Add half the vegetable oil and the venison.
Fry until brown, lower heat, add vegetables and fry for a further five minutes.
Deglaze with the vinegar, add the wine and reduce by four-fifths.
Add the stock, bring to the boil, skim, reduce heat, add the juniper and pepper and simmer for one hour, skimming regularly.
Pass through a fine sieve, whisk in 30g butter and keep warm if using immediately, or omit the butter, chill and refrigerate.
It will keep for one week.
Preheat oven to 220 degrees
To make the purees, take three saucepans and melt 100g of butter in each over a low heat.
Add the vegetables to each pan, cover and sweat until soft.
Add the cream to the celeriac only, season each vegetable, and remove the pumpkin and beetroot.
Bring the cream to the boil, and simmer for ten minutes.
Puree each vegetable in a bar blender until very smooth.
Place the beetroot puree in a cloth and squeeze out the excess moisture.
Place each puree in a clean saucepan over a low heat, remove and keep warm.
Peel apples, slice off each end, and cut into three.

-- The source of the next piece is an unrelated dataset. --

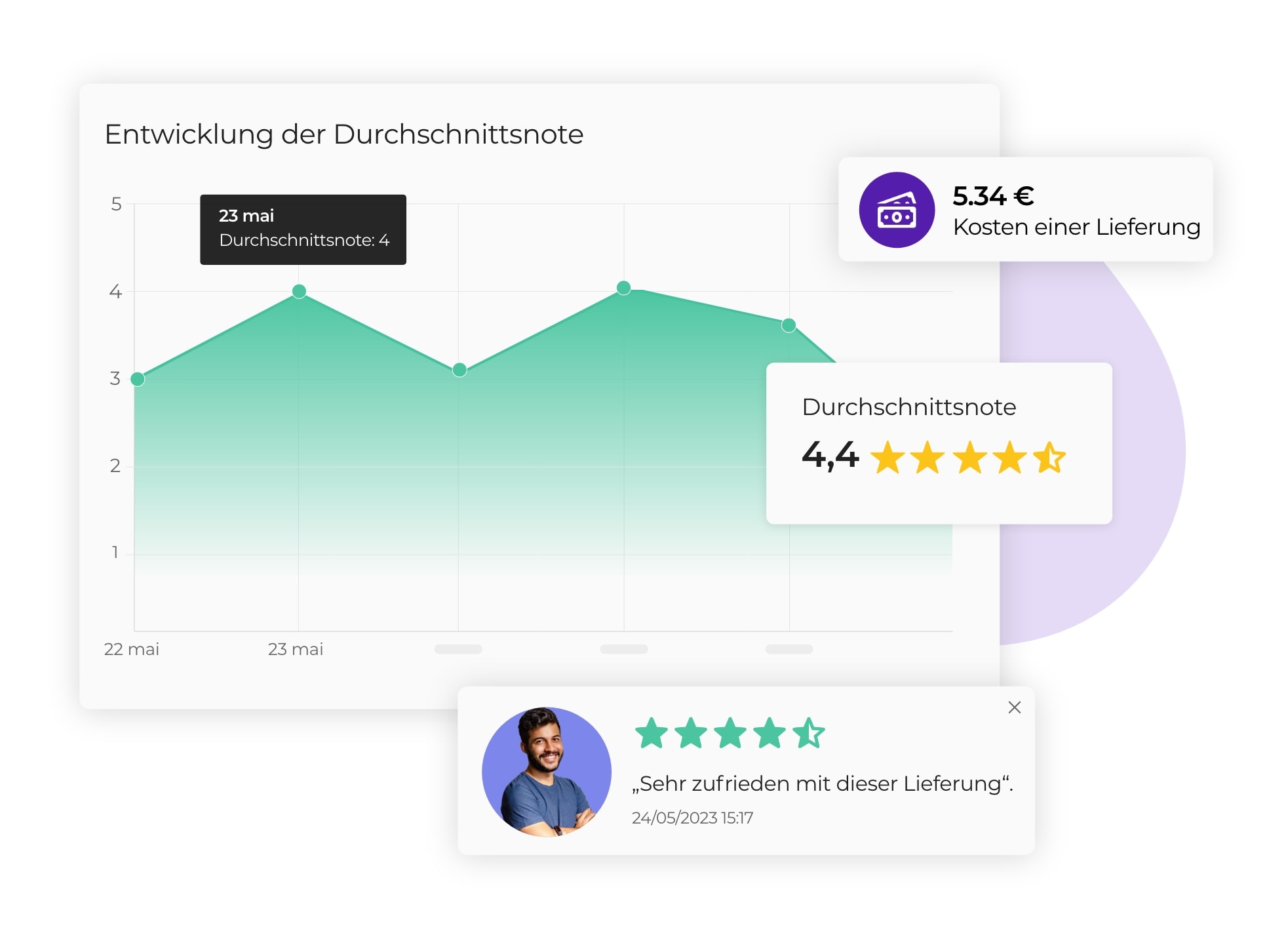Select the 23 mai data point on the chart

coord(299,290)
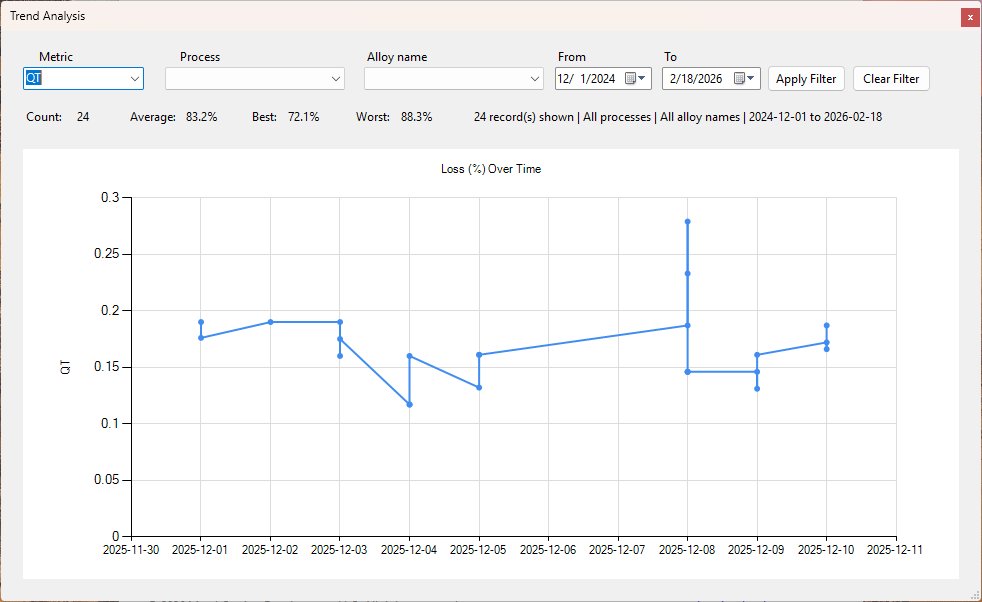Select the QT text in Metric field

[x=34, y=79]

Remove cores so that you have six rings.
Melt 50g butter with the sugar in a frying pan over a medium heat, add apple rings and cook on each side until golden brown (approximately 5 minutes).
Remove from pan and keep warm.
Reboil the sauce poivrade and keep warm.
Heat a frying pan over a high flame, add remaining vegetable oil, and seal the venison loins on either side until golden brown.
Add the remaining butter, season with plenty of black pepper and sea salt, and place in oven.
Cook on either side for approximately three minutes for medium rare.
Remove and rest for fifteen minutes.
To serve: Take six hot main course plates, place an apple ring in the centre of each plate and fill each hole with redcurrant jelly.
Place a spoonful of each puree at regular intervals around the apple.
Slice each loin into three and place a slice on top of each puree.
Pour sauce over venison and serve immediately.